CDLXXXVIII
A M. ADOLPHE JOANNE, A PARIS
Nohant, 6 aout 1861.
Cher Monsieur,
J'ai recu vos _Itineraires_ et je vous remercie de votre bon souvenir.
Mes compliments plus que jamais sur ces excellents travaux, qu'on lit
encore au coin du feu comme des livres de voyage, apres s'en etre servi
comme de guides. Ce sont d'immenses recherches et de fatigantes etudes,
je le comprends. Tout honneur et mince profit. Mais l'honneur est
grand. Un gouvernement vraiment progressif encouragerait, aiderait ou
recompenserait de telles entreprises. _Ma!..._
Je suis heureuse d'apprendre que vous etes mieux portant. Je suis a peu
pres guerie apres mille petites rechutes qui ne m'ont pas empechee
de grimper sur toutes les montagnes de la Provence et de faire, en
compagnie de votre _Itineraire_, une course de quelques jours en Savoie.
J'ai ete ravie de ce pays-la. Si vous revenez quelque jour sur les
environs de Toulon, j'ai pris la bien des notes et j'y ai vu des choses
magnifiques, dont aucun _Itineraire_ ne fait mention.
Les gorges d'Ollioules seules sont connues. Mais combien d'autres scenes
plus etranges et plus grandioses a peu de distance. Mes notes sont a
votre service pour une autre edition.
A vous de coeur; bon courage et bonne sante, et, si vous revoyagez,
souvenez-vous de l'auberge de Nohant.
G. SAND.
Je ne vous dis rien de la part de mon fils, vu que, de l'Afrique, il a
passe en Amerique!
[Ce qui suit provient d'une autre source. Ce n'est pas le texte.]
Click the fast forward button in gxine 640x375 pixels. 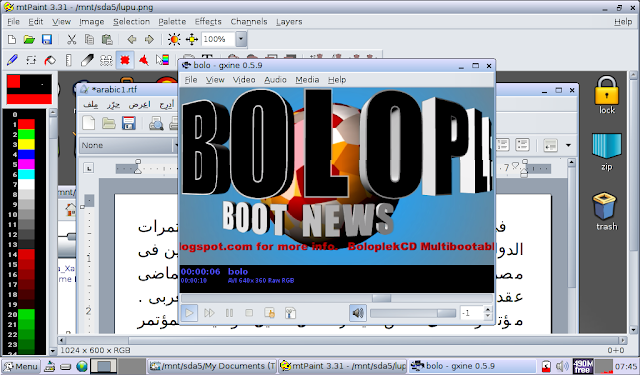[x=209, y=313]
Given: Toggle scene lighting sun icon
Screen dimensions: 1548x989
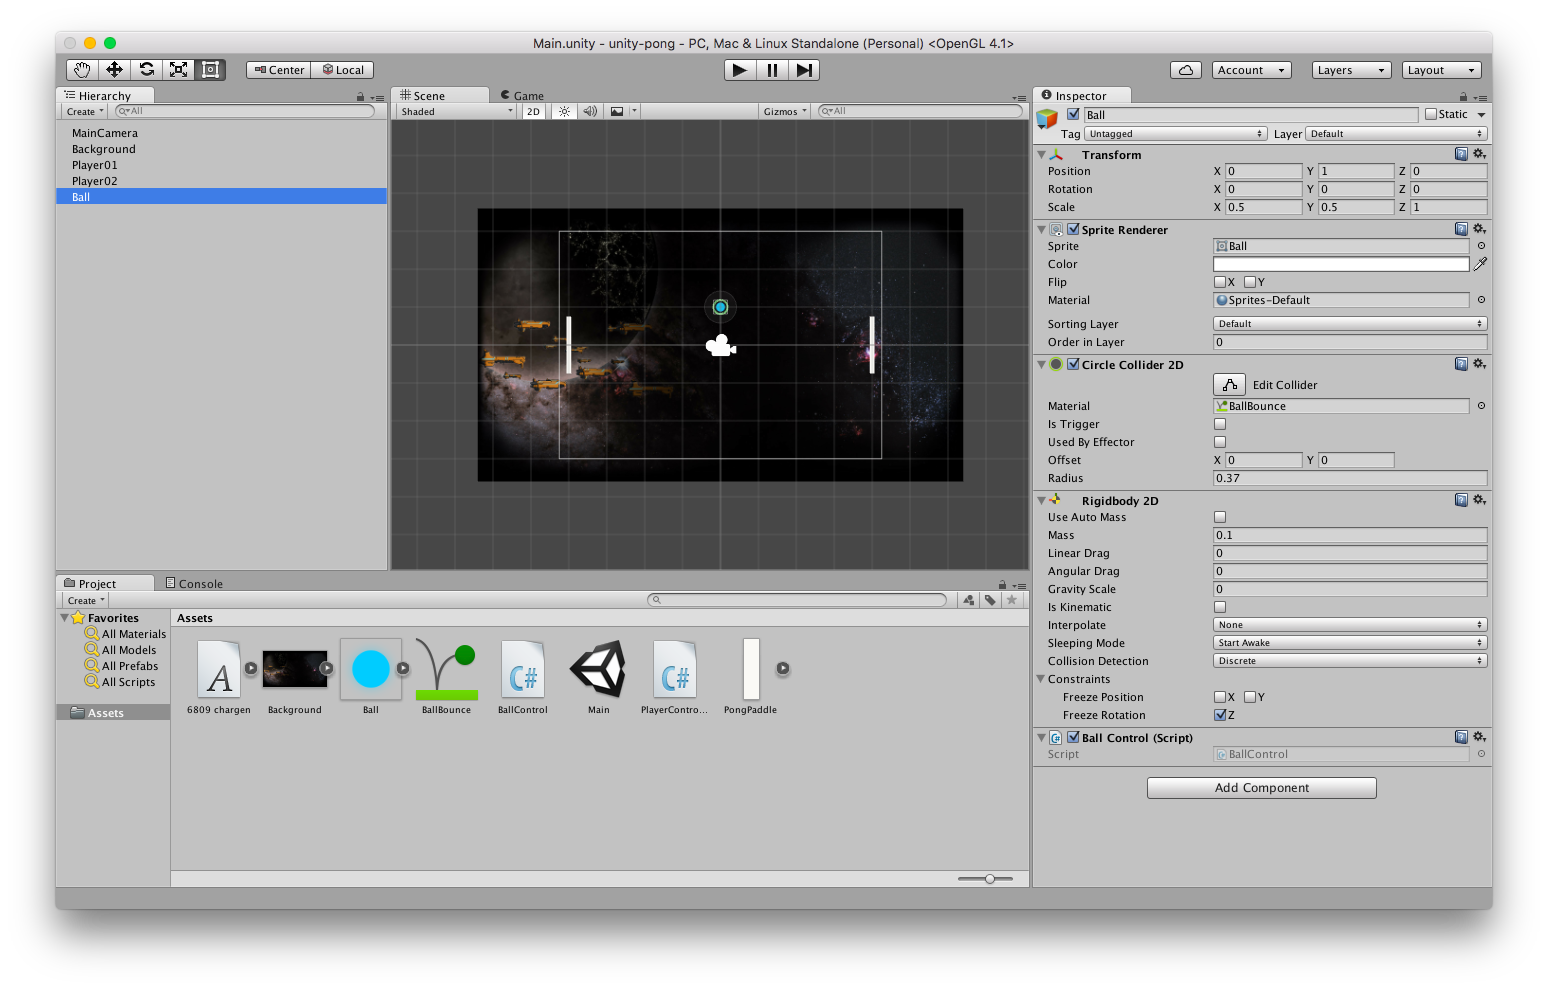Looking at the screenshot, I should (564, 112).
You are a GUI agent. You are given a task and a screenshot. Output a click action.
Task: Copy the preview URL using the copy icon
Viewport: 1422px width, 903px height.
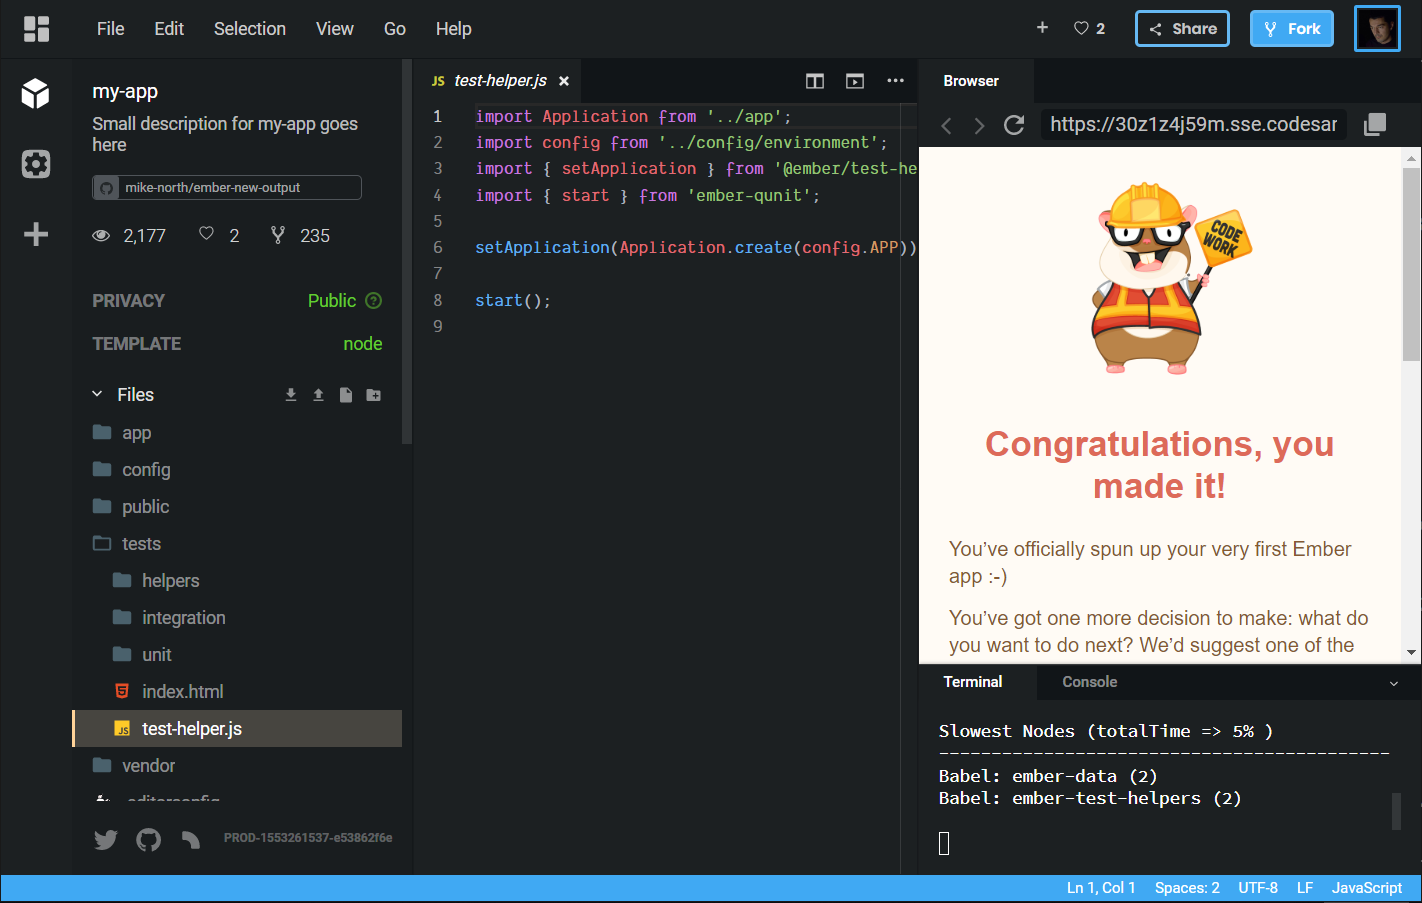point(1374,124)

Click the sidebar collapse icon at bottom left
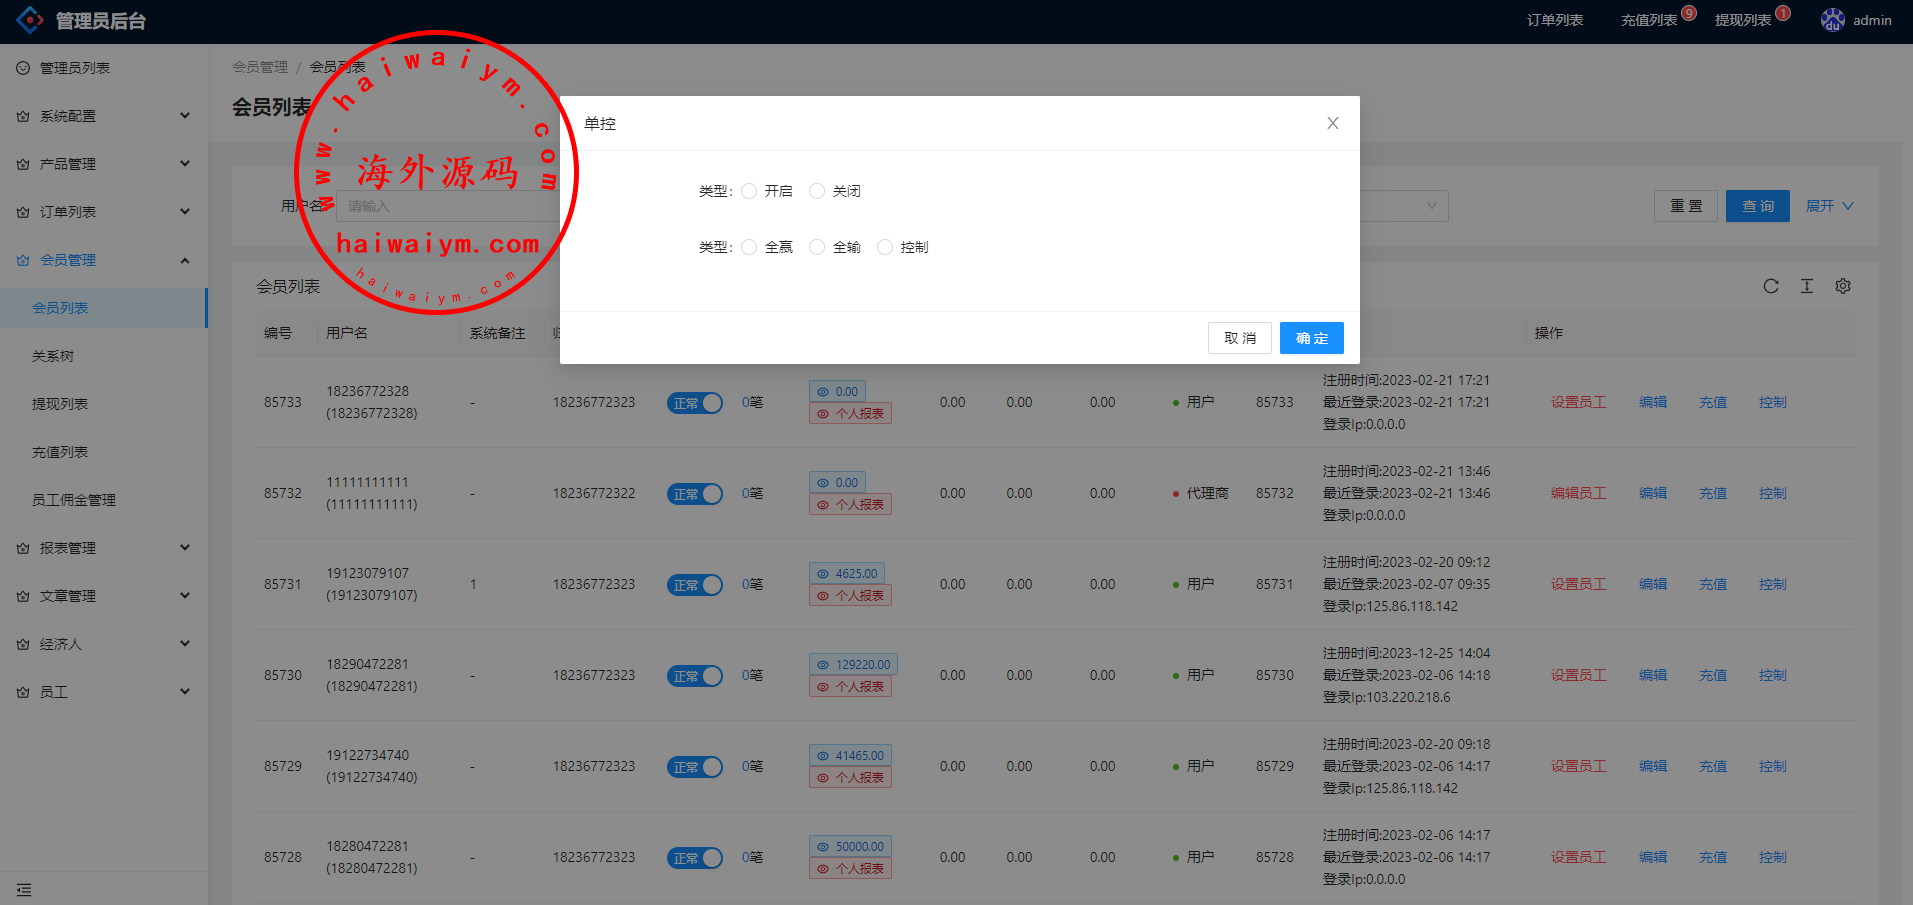[x=24, y=889]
Mon Dieu, que c'est loin!
CDLXXXIX
A MAURICE SAND, A BORD DU _JEROME-NAPOLEON_
Nohant, 11 aout 1861.
Cher enfant,
J'ai recu ta lettre d'Halifax, et aujourd'hui madame Villot m'ecrit que
votre navire a ete rencontre par un batiment qui signale votre arrivee
a New-York. Elle me dit que l'on peut vous ecrire encore une fois. Ou?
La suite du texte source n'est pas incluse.